I think of Tori Amos's "Me and a Gun," which is about as dark and sparse as a song can be [like a song by Suicide without any droning accompaniment.] But she still works in a joke about Mr. Ed. It doesn't undercut the fear, resentment, or pain in the song. It makes them clearly human. Music can bring you down to the depths of misery, but it can't leave you there.
posted by es_de_bah at 10:44 AM on April 26, 2019 [1 favorite]


i came to The National late, with Trouble Will Find Me. There's definitely a founder's effect there, I adore that record. But yeah the older stuff kicks ass too, and the occasional 'happy' song (e.g. All the Wine) still has the complexity to make me feel nourished.

finally got to see them live for the first time last year on my 35th, very excited to see them again in June on the tour for the new (and as yet unreleased, though a couple songs are out and I love them) album
posted by lazaruslong at 10:48 AM on April 26, 2019 [1 favorite]


'All the Wine' is satire, no? Taking the piss out of one's own mythology? Casting oneself as an over-stuffed male 'hero' in the horror genre is not an optimistic thing. It's the girl that survives to the end.
posted by es_de_bah at 10:51 AM on April 26, 2019 [1 favorite]


lazaruslong, I'm seeing them tonight, and I'm so excited to hear all the songs from the new record!

And yeah, I think Alligator is probably the funniest and cheekiest of their records, but I think Boxer has its own understatedly funny charms. I was listening to the Coffee and Flowers podcast where they go track by track discussing Boxer, and while I liked the podcast, I was kind of surprised to find the hosts didn't find some of the songs as wry and funny as I did! "Guest Room", especially, which is, yeah, about a couple having relationship problems, sure, but which has a knowing sort of humor to it.

I guess I just think The National's output is way funnier than people give it credit for, or maybe than seems apparent given Matt Berninger's rather mournful baritone, but there really are some laugh out loud lines in some of their songs. Like I think "Slow Show" is devastatingly romantic, but the line "I leaned on the wall, the wall leaned away," still got a laugh out of me.

I think that quality of humor or slyness is what really turns sad music into the kind of thing you can feel "befriended" by. There are other artists and songs that I think are far more sad, and correspondingly, I don't listen to them as often. Because, like, The Antlers' Hospice is a beautiful record but also, it is practically emotional terrorism, it's so sad. Music that's that sad is for catharsis, not for company, you know?
posted by yasaman at 11:08 AM on April 26, 2019 [2 favorites]

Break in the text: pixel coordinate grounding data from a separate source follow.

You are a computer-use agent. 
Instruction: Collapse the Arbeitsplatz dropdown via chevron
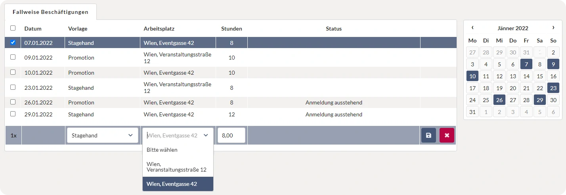pos(206,135)
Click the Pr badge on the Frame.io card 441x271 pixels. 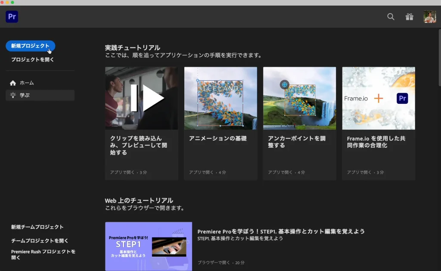[x=402, y=98]
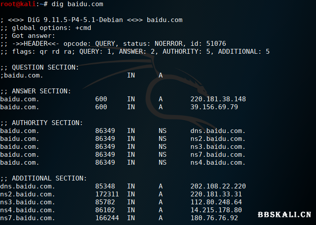Viewport: 316px width, 225px height.
Task: Click the IP address 220.181.38.148
Action: (218, 99)
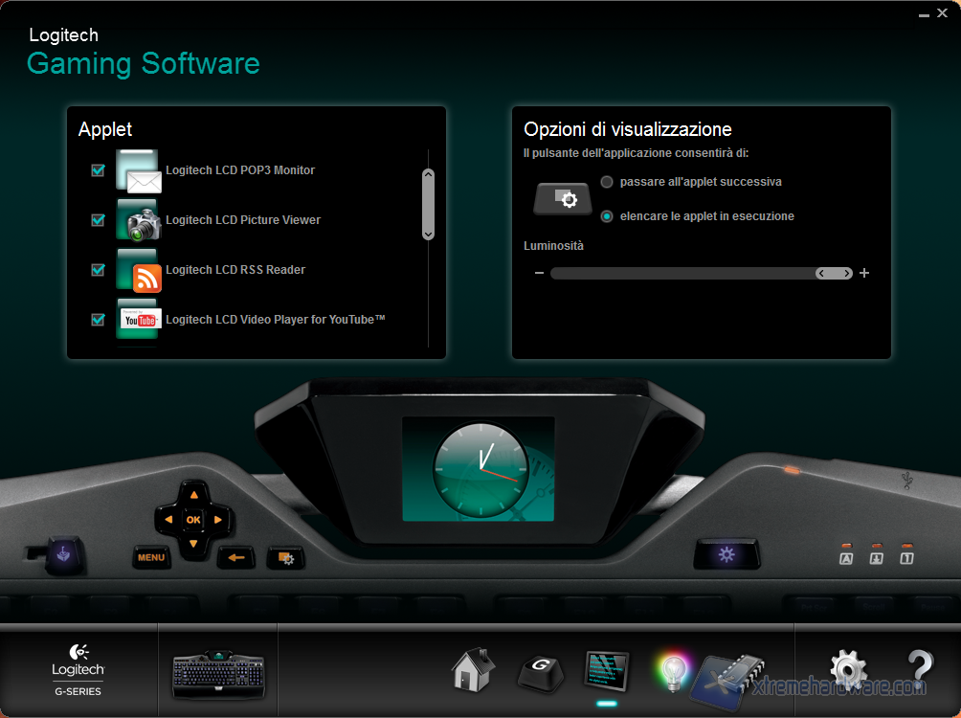Click the Logitech G-Series logo
The width and height of the screenshot is (961, 718).
78,668
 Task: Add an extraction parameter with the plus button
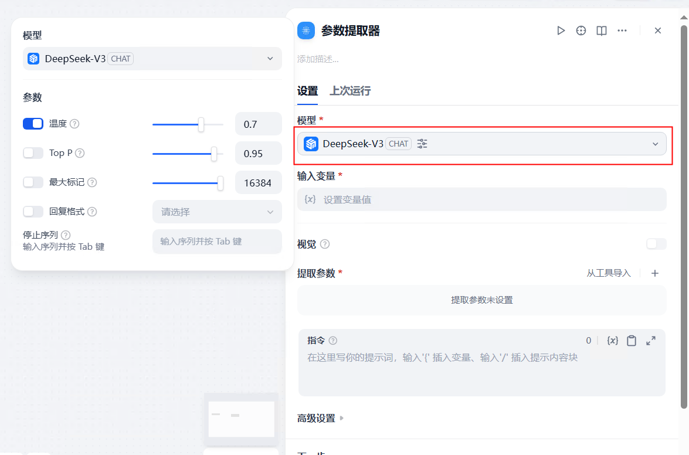click(x=655, y=273)
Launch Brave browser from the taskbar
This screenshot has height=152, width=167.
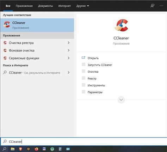click(20, 149)
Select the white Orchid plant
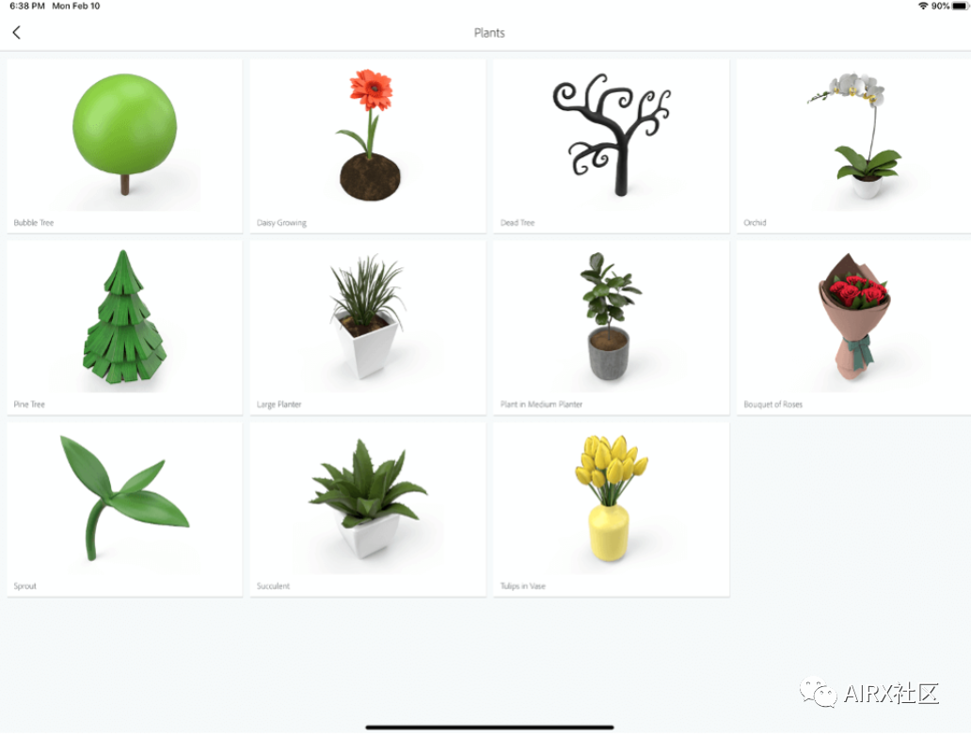The height and width of the screenshot is (736, 971). click(854, 146)
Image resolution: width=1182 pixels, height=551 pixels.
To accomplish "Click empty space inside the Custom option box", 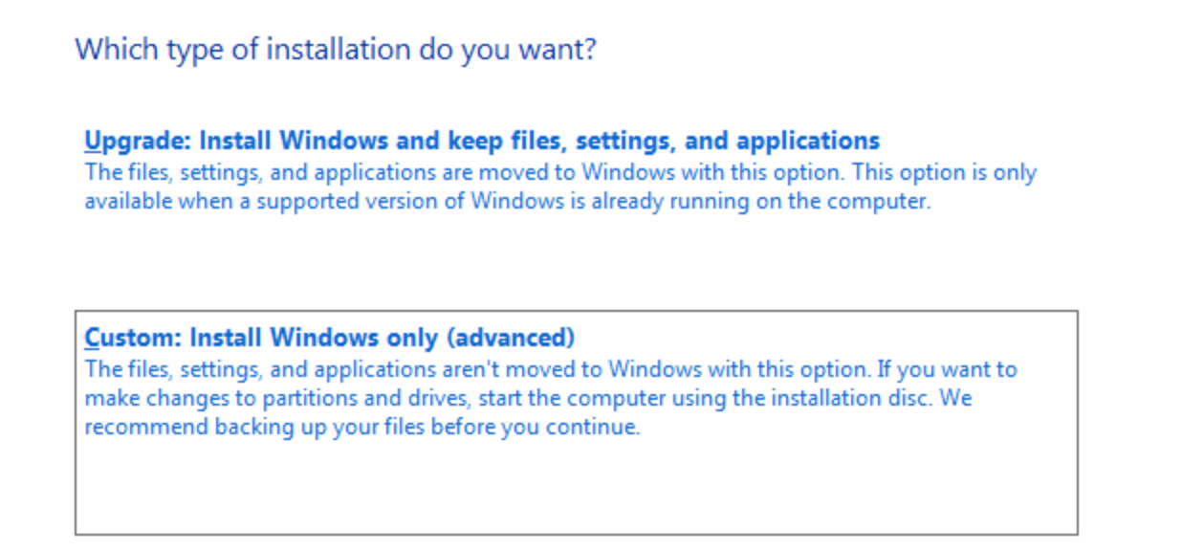I will tap(574, 488).
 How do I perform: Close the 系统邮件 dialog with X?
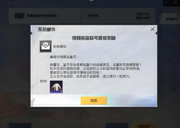click(152, 29)
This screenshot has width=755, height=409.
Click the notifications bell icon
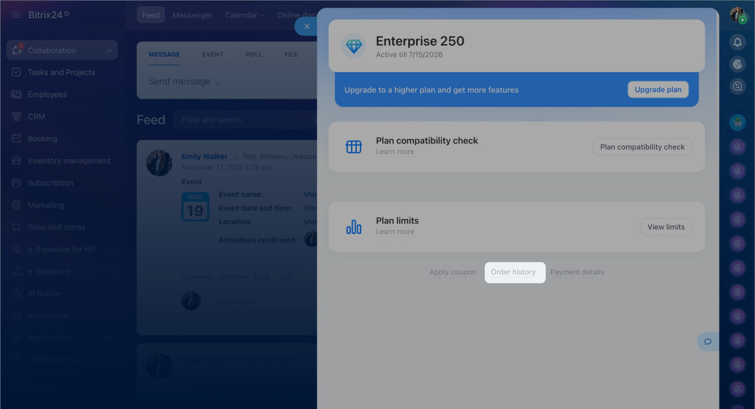pos(737,42)
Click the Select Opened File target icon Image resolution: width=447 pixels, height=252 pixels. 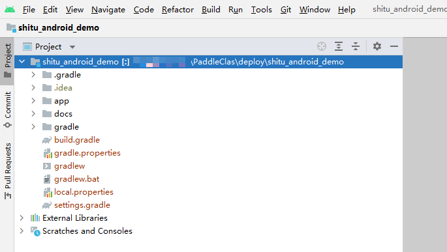tap(322, 46)
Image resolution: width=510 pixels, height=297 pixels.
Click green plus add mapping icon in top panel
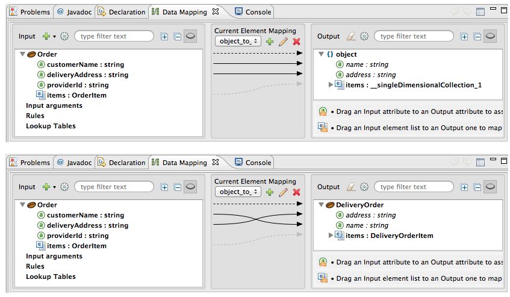270,41
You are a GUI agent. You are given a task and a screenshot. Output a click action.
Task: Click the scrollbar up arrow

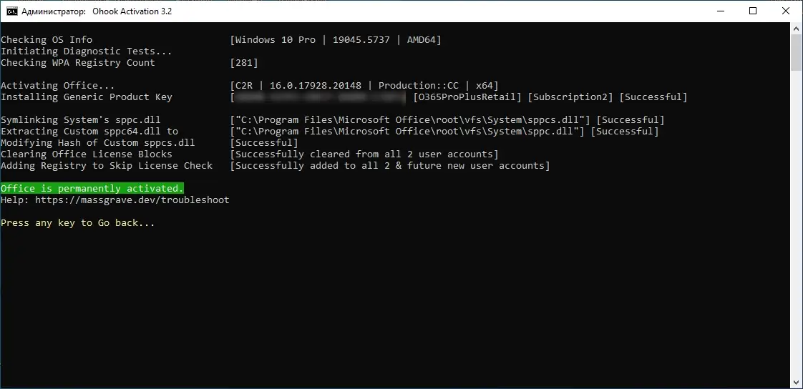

From an old "changelog" on my old geocities. (emphasis,mine)
Aug. 27, 1998---

Negativity, boyz'ngirlz, that's what I'm feeling right now, and I really hate it. I think it's about that time of year when it kicks in... The "depressarific" state of mind(note: I didn't coin the wonderful word, but a friend of mine did. If you've ever felt depressarific, then you know what I'm talking about) Well, though I may not feel the 'rific' part right now, I know I did the other day.
There's multiple levels to depression, and that holds for "depressing music":
Some days you need something quiet... Dark, and mellow... possibly resonant like a cave. Stars of the Lid, Autechre's Amber, Einsturzende Neubautens later work, or maybe some protoGoth like Velvet Underground (I mean, what goth doesn't love the feel of velvet).

Some days you need something full of angst, and pain, sorrow and anguish, some days you need Joy Division, NIN (so help me god, I went there), Skinny Puppy, and (so help me god I'm going here...) Grunge.

Some days your so tired from the darkness you just want to sleep, in an ocean of static, white noise, a fan, the background hums of computers, the blow of air from a cpap machine, a staccato blip of a heart monitor. Even to the incessant drone of death metal blastbeats.

Some days you feel so sad you want to cry, you hit the bottom and come to the top for a brief moment, peek out the other side, then fall back to drown in the waves. That's the Cure. (and now that I think... Helter Skelter. God I'm so unoriginal).

Anyways, uh, hopefully that helps explain the various phases/approaches to depressing music and why we might just prefer it over more "happy" (and frankly when you're depressed? more annoying probably. YMMV.